If it's just the number of functions, then it's easy to achieve the 
same result with just a single function of course. For example with a 
function that works like the dc_parser_get_field function in the current 
api:

dc_sample_get_vendor (sample, type, &value);

I'm fine with a one function approach, so that's not the main problem.

> This brings us straight back to the enum vs. #define discussion we 
> had
> somewhere else. Think about the users of your library, the people
> writing applications.
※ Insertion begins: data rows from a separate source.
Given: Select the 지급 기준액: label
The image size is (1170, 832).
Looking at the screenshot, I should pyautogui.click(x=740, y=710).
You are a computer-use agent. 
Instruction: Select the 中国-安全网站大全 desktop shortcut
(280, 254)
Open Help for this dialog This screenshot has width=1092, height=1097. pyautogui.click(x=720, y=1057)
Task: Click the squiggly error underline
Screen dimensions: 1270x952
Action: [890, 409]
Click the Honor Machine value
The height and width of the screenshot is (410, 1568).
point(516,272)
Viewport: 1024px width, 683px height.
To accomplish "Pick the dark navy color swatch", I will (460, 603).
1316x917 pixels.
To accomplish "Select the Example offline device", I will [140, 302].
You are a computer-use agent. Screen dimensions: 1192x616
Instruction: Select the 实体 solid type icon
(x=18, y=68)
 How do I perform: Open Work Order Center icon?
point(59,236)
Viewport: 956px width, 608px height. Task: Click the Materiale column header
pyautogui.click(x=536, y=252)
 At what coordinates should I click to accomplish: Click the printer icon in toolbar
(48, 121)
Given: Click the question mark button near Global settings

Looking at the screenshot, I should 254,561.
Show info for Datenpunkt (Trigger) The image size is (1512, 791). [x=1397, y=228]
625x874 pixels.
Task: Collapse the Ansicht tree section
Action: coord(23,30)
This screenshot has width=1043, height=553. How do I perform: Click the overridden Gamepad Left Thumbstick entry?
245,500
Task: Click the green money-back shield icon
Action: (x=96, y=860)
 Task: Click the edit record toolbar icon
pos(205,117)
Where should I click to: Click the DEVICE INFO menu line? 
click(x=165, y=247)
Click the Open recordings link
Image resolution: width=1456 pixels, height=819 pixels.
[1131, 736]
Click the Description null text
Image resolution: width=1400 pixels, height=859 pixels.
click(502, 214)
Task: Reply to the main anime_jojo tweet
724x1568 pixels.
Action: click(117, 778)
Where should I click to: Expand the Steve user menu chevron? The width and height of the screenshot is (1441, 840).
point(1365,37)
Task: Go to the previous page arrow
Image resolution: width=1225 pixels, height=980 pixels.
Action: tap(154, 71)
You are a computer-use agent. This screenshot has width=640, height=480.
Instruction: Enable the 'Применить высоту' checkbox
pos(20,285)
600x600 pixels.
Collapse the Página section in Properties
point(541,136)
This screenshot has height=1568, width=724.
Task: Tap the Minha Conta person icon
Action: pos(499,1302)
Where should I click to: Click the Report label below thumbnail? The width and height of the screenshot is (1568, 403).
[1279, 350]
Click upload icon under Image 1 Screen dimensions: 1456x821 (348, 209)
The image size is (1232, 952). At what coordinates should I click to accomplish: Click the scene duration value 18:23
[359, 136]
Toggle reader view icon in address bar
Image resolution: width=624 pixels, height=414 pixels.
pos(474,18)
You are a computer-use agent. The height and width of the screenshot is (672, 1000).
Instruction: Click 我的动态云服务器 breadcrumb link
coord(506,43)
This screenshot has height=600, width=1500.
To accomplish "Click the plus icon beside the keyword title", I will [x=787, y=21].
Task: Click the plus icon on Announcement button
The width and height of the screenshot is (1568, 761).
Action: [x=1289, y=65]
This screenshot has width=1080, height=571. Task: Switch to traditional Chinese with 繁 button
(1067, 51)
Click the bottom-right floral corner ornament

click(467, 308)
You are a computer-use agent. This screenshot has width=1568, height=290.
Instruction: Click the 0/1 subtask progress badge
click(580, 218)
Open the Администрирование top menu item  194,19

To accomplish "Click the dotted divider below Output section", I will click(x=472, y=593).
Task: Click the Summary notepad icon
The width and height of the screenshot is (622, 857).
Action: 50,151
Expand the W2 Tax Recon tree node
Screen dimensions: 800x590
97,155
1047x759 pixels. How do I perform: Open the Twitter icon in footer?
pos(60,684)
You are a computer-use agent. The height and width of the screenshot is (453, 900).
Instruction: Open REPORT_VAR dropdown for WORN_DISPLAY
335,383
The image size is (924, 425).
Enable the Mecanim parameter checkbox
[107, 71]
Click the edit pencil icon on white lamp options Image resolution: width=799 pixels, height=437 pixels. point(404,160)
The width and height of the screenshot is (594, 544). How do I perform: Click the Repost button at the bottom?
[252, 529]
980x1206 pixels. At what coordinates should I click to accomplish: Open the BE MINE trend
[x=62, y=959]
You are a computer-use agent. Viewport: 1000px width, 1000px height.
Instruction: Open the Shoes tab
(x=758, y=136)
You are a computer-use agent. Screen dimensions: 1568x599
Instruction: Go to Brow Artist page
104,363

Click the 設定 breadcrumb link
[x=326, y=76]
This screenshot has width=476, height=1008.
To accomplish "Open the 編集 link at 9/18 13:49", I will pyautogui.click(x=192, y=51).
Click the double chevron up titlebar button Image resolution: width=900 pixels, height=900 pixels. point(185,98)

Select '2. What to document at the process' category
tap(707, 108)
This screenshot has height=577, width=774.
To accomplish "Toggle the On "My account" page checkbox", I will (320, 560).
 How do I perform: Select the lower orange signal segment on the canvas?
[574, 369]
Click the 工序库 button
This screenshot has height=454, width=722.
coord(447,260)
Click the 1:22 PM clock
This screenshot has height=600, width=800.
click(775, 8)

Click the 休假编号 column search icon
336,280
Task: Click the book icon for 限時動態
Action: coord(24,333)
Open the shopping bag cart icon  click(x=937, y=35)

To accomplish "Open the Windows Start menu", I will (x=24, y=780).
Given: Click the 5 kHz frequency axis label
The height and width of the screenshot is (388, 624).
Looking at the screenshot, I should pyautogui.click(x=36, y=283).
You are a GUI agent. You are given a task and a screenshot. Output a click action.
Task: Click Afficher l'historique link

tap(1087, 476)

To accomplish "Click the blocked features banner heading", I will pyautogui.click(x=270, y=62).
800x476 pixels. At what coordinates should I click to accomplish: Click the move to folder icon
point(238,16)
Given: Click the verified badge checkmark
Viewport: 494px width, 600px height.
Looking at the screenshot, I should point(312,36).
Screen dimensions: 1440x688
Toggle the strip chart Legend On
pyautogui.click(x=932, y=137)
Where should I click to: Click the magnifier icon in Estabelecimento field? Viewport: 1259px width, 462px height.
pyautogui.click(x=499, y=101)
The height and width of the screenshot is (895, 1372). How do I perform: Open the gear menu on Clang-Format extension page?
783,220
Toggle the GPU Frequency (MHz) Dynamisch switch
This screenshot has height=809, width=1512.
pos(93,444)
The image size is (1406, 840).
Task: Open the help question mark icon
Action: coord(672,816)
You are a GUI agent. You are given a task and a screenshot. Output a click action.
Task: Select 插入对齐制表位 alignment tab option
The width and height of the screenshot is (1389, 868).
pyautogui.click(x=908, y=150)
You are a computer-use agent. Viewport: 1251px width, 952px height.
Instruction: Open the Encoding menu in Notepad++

It is very unpopular to create a hard link 
> between
> a specific version of an app and a specific version of a library -
> especially as more software starts using libdivecomputer. So you 
> should
> assume that applications want to be able to say "works with
> libdivecomputer 0.3.0 or later" - but then they need a rational way 
> to
> test if a specific feature is available.

How does this change depending on whether you conditionally compile 
with:

#if DC_VERSION_CHECK(x,y,z)

or:

#ifdef DC_SAMPLE_FOO

In both cases, the compiled version will depend on a certain minimum 
version, but the code can be compiled for several versions.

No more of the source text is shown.